If satellite imagery has been freely available for at least the past 25 years, why isn’t everyone using it yet? Digital Harvest thinks they have the answer.
In 2014-15, Digital Harvest was a crop aerial imaging company. The company flew custom sensor payloads on aircraft to produce high resolution imagery. Farmers found the data “interesting”, in a few ways. If imagery was taken and analyzed at just the right time, and quickly enough, a farmer might have been able to do something about it. For example, detecting “skips” could allow limited replanting operations to be done to improve yields.
Most of the time however, regardless of the crop, imagery confirmed and quantified something the farmer already knew. Perhaps they have some low spots that create hydrology problems, maybe the edge exposed to wind has crop health issues, or there is a band of low organic soil through the field where yields are poor. Generally, farmers know what action could alleviate an issue; level the land, plant or build a windbreak, vary fertilizer application. These insights have quantitative value, but they are not revolutionary.
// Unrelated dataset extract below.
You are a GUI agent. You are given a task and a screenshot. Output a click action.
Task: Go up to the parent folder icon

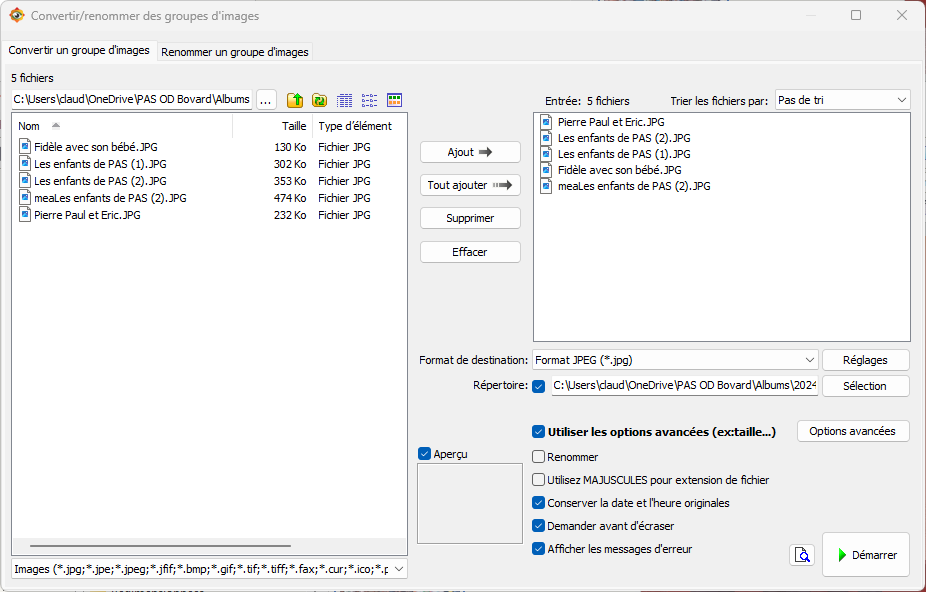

Furthermore, an indicator that looks problematic in one image may be a temporary condition. Perhaps a bad NDVI value in one part of the field isn’t a problem at all, that zone has a history of good yield and it’s just a few days behind on canopy closure. Making a good assessment requires viewing a time series of multiple images. Even after the data is gathered, it costs an organization significant time and resources to make use of it, and it still may be subjective to interpretation. Using imagery at scale comes with a high “interpretive burden”.
So what was missing? Digital Harvest found that almost all curiosity in more detailed analytical data had a common source: understanding, and predicting yield. Precisely quantifying the relationship between crop factors and yield outcomes is key. If there was a way to perfectly predict yield outcomes under any combination of inputs, an optimal solution that scales from individual plants to entire regions could be algorithmically determined and used to maximize profits.
Perfect prediction is practically impossible, but how accurate could it be? Would that be good enough? One thing was clear, any good predictive model had to be crop specific, there was no way to universally predict yield for all crops. Sugarcane, a robust C4 photosynthetic crop with a useful yield tightly related to it’s above ground biomass was a perfect crop to start with. Digital Harvest spent nearly 2 years performing projects for sugarcane growers on how yield prediction is done by farm managers, and how it might be done with the vast data sets available in the modern era without the need for the user to interpret it.
The results showed that a multi layered biophysical model and supervised machine learning approach allowed field level yield predictions with under 8% error (MAPE). When summed over many fields, seasonal errors of 1% for a region of mill were practical. These could be made months in advance with low cost satellite data, daily weather data, and minimal details about the crop. For many mills, yield prediction of this level of accuracy has significant financial planning value alone.
This error was low enough to start optimizing harvest schedules. Digital Harvest found that over a multi year term, in a benchmark case covering 80k hectares in Florida, USA, that an extra 2.5 tons of fresh cane per hectare (with the same average sucrose fraction), could be gained by just changing the order of harvests and planting to take growing time away from crops that approach their productivity potential and giving it to crops that would put on more biomass with that time. Such an optimal solution could be done without purchasing new equipment, or significantly increasing chemical treatments.
The next challenge is to package the analysis into a product that can be delivered to sugarcane growers all over the world, while maintaining the ability to customize the problem space to unique environments. The layered biophysical modelling and machine learning approach offers an opportunity to quickly start with “rough” biophysical yield predictions, while training data is gathered and processed to calibrate the AI layer to reach the 8% error level. Digital Harvest is hopeful that this approach will resonate with sugarcane growers and processors worldwide.
Digital Harvest is conducting a trial program to work with a limited number of sugarcane mills in each new country.